State-level Republican politicians, notably Texas Attorney General Ken Paxton, have already launched similar legal offensives against Catholic ministries like Annunciation House, an El Paso shelter that welcomes and assists migrants. In February 2024, Mr. Paxton filed suit against Annunciation House after it refused to provide documents his office had demanded. He accused Annunciation House of participating in human trafficking. The report mentioned Mr. Paxton by name, characterizing his actions as “lawfare against Catholic service to migrants.”

The report warned that xenophobic rhetoric could threaten the safety of people working in Catholic ministries that serve migrants: “Beyond legal threats to religious liberty, the physical safety of staff, volunteers, and clients of Catholic ministries and institutions that serve newcomers may be jeopardized by extremists motivated by false and misleading claims made against the Church’s ministries.”

The U.S.C.C.B. also raised concerns about several actions taken by the outgoing Biden administration, particularly its interpretation of the Pregnant Workers Fairness Act of 2023. While the report praised the act’s “commendable goal of advancing the well-being of pregnant women and their preborn children,” it criticized the Equal Employment Opportunity Commission’s April 2024 regulations for the P.W.F.A.

According to the report, “in complete disregard of the text of the statute and the intent of Congress, the EEOC issued final regulations for PWFA that construe it to require accommodations for abortion, in vitro fertilization, and contraception, and possibly other procedures or arrangements that go against the beliefs of Catholics and other faith groups, such as sterilization and surrogacy. These requirements would most typically arise in the case of employees’ requests for leave to obtain and recover from such procedures.”

While the bishops supported the passage of the P.W.F.A., the U.S.C.C.B. and the dioceses of Lafayette and Lake Charles subsequently filed suit against the E.E.O.C. in the Western District of Louisiana, citing concerns that Catholic ministries could be forced to facilitate abortions in violation of their First Amendment protections. The court found in June 2024 that the E.E.O.C. had “exceeded its statutory authority” in interpreting the P.W.F.A. and that its rules “do not adequately exempt employers like the Diocese.”

The bishops’ report also called attention to a rise in incidents of religiously motivated harassment on U.S. college campuses, particularly antisemitic incidents that accompanied widespread student protests during the spring of 2024 against the Israel Defense Forces’ campaign in Gaza. As the protests became more heated, the report said, “Jewish students were assaulted, spit on, and verbally abused. Professors held class at the very encampments where Jewish students were being harassed. Jewish students were excluded from clubs.”

Supporters of the protests have taken issue with broad accusations of antisemitism leveled at student supporters of Palestinians. The U.S.C.C.B. report acknowledges that “many of these demonstrations aimed primarily to express solidarity with suffering Palestinians.”

The report was approved by Bishop Kevin Rhoades of the Diocese of Fort Wayne–South Bend, chair of the U.S.C.C.B.’s Committee for Religious Liberty. In the document, the U.S.C.C.B. defined religious liberty as “immunity from coercion in religious matters.”

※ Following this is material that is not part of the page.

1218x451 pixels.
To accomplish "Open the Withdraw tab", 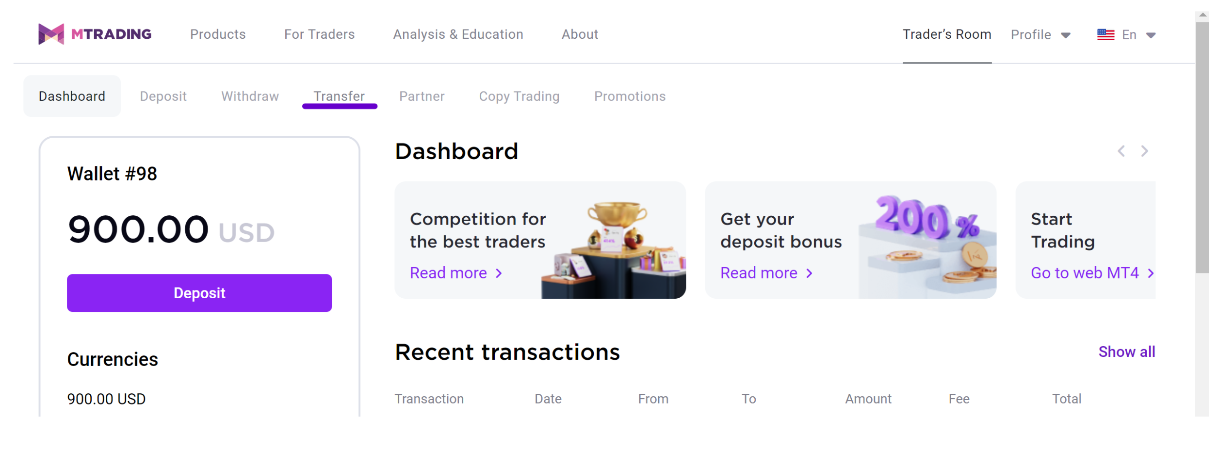I will [x=250, y=97].
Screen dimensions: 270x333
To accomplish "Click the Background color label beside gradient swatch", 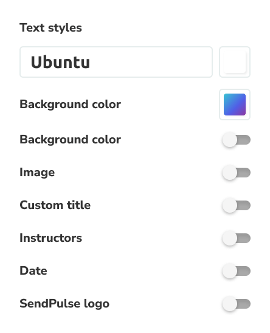I will tap(70, 105).
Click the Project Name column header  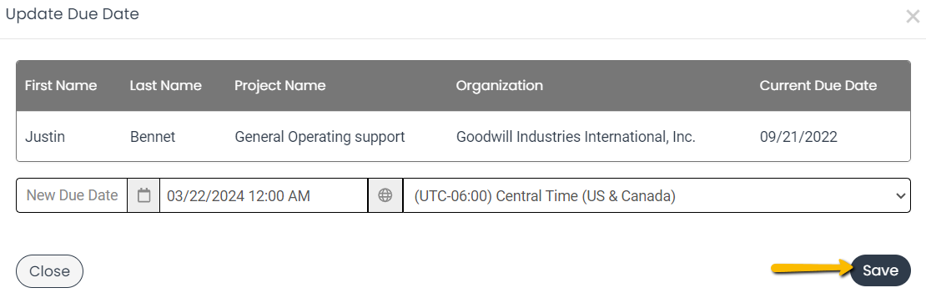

Looking ahead to 2025, the report identified several issues that might involve threats to religious liberty. It notes in particular that President-elect Donald Trump’s support for a nationwide I.V.F. insurance coverage mandate “could pose religious liberty problems, as well as life and dignity problems.” Yet the first item on the report’s concluding list of threats to religious liberty was an offensive by the incoming administration and its allies against immigrant residents and various Catholic agencies that assist them.

“When a person in need comes before us, we don’t check their papers before serving them as Christ taught us,” the report said. “Ministry to migrants is not peripheral to the work of the Church. It is central. It institutionalizes those corporal works of mercy which are an expression of the love of Christ.”